Tretinoin Plus Interferon Alfa in Treating Patients With Metastatic Kidney Cancer - Full Text View

Sponsor:	Weill Medical College of Cornell University
Information provided by:	National Cancer Institute (NCI)
ClinicalTrials.gov Identifier:	NCT00003656

Purpose

RATIONALE: Tretinoin may help kidney cancer cells develop into normal cells. Interferon alfa may interfere with the growth of cancer cells.

PURPOSE: Phase II trial to study the effectiveness of liposomal tretinoin plus interferon alfa in treating patients who have metastatic kidney cancer.

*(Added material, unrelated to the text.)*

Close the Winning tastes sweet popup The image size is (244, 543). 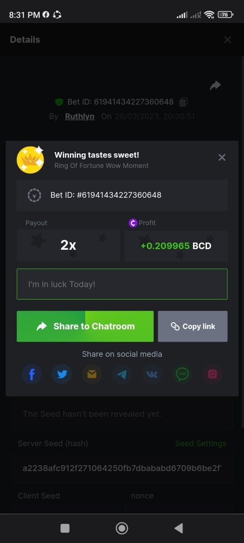point(222,157)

Condition	Intervention	Phase
Kidney Cancer	Biological: recombinant interferon alfa Drug: tretinoin liposome	Phase II

Study Type:	Interventional
Study Design:	Treatment, Open Label
Official Title:	Phase II Trial of Atragen and Interferon Alfa-2b in Patients With Advanced Renal Cell Carcinoma

Resource links provided by NLM:

MedlinePlus related topics: Cancer Kidney Cancer

Drug Information available for: Interferon alfa-2a Interferon alfa-n1 Tretinoin Interferons

U.S. FDA Resources

Further study details as provided by National Cancer Institute (NCI):

Primary Outcome Measures:

Response as measured by CT, bone scans, and clinical progression at 8 weeks after first dose [ Designated as safety issue: No ]
Toxicity by clinical evaluation from first dose to 30 days after last dose [ Designated as safety issue: Yes ]

Secondary Outcome Measures:

Retinoic acid receptor expression on tissue as measured by the presence of peripheral blood lymphocytes during the first and fifth dose [ Designated as safety issue: No ]
Duration of response (progression-free survival) as measured by CT, bone scans, and clinical progression from initiation of therapy until an increase of ≥ 25% from the smallest sum of all tumor measurements obtained during the best response [ Designated as safety issue: No ]

Estimated Enrollment:	43
Study Start Date:	January 1999

Detailed Description:

OBJECTIVES:

Determine the response in patients with metastatic renal cell carcinoma treated with tretinoin liposome and interferon alfa-2b.
Determine the toxicity of this regimen in these patients.
Study retinoic acid receptor expression on tissue obtained from selected patients who have tumor biopsies.

OUTLINE: This is a dose-escalation study of tretinoin liposome with concurrent individual dose escalation of interferon alfa-2b. (Phase I closed to accrual as of 9/24/03.)

Patients receive tretinoin liposome IV over 30 minutes once weekly and interferon alfa-2b subcutaneously on five consecutive days (M-F) for 8 weeks. Courses repeat every 8 weeks in the absence of disease progression or unacceptable toxicity.

Cohorts of 3-6 patients receive escalating doses of tretinoin liposome until the maximum tolerated dose (MTD) has been determined. The MTD is defined as the dose preceding that at which 2 of 3 or 2 of 6 patients experience dose-limiting toxicity. Once the MTD is determined additional patients are accrued and treated at that dose. (Phase I closed to accrual as of 9/24/03.)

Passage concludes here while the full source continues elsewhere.